▶ **TASK STATEMENT**
Rewrite the rows from the line containing "Corregir el error" through the last row, keeping each request, and increase every coordinate in the answers by 79.

[Dataset rows]
* * * * * * *
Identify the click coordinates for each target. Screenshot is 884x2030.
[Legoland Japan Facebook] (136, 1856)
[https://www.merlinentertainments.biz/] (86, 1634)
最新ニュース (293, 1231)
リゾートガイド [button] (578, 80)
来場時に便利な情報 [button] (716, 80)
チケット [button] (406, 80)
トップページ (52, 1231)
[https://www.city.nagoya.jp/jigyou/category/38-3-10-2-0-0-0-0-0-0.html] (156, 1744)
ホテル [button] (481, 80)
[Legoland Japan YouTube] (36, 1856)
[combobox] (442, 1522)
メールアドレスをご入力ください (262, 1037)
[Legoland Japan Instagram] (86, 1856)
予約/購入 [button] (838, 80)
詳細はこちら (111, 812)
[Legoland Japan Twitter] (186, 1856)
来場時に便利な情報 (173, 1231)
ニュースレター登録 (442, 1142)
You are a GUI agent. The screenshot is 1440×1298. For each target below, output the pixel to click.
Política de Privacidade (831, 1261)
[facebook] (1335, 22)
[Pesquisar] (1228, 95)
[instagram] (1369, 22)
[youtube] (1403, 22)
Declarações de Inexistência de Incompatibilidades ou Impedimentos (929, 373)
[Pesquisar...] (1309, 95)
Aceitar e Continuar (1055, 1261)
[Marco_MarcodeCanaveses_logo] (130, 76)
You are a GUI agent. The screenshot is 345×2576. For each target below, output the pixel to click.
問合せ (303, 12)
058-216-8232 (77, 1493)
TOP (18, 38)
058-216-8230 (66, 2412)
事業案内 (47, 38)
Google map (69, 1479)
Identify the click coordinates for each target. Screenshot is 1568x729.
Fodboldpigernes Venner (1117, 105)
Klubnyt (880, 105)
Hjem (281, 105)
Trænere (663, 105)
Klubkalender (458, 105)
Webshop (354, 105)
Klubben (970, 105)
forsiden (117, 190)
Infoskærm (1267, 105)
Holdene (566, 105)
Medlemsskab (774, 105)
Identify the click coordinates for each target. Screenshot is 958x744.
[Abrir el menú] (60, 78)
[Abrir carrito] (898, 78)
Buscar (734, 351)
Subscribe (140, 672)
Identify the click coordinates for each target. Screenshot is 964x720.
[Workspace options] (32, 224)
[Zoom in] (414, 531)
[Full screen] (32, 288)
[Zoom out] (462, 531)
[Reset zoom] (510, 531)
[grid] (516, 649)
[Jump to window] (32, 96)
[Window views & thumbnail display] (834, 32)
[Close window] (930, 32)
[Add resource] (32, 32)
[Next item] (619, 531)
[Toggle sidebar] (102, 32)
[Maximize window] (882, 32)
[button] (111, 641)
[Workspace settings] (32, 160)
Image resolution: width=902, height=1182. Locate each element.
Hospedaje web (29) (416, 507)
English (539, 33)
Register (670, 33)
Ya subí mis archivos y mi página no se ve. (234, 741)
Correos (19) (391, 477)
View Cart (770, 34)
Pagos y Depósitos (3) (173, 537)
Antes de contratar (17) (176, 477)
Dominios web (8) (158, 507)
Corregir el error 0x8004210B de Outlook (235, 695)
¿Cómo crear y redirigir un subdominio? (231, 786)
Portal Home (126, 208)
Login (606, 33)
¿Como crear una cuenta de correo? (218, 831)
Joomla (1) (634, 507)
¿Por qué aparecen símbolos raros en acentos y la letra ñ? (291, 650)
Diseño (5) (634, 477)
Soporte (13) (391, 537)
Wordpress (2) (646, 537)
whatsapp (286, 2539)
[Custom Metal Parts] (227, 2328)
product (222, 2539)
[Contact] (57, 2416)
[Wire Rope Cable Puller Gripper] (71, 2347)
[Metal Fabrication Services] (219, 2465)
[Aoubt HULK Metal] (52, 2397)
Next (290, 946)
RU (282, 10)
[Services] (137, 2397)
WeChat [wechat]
* * * * * * *
▶ **FULL OUTPUT**
Corregir el error 0x8004210B de Outlook (314, 774)
¿Cómo crear y redirigir un subdominio? (310, 865)
Portal Home (205, 287)
Login (685, 112)
¿Como crear una cuenta de correo? (297, 910)
Joomla (1) (713, 586)
¿Por qué aparecen símbolos raros en acentos y la letra ñ? (370, 729)
Diseño (5) (713, 556)
Soporte (13) (470, 616)
Wordpress (2) (725, 616)
whatsapp (365, 2618)
[Custom Metal Parts] (306, 2407)
product (301, 2618)
[Contact] (136, 2495)
[Wire Rope Cable Puller Gripper] (150, 2426)
[Metal Fabrication Services] (298, 2544)
[Aoubt HULK Metal] (131, 2476)
Next (369, 1025)
RU (361, 89)
[Services] (216, 2476)
WeChat [wechat]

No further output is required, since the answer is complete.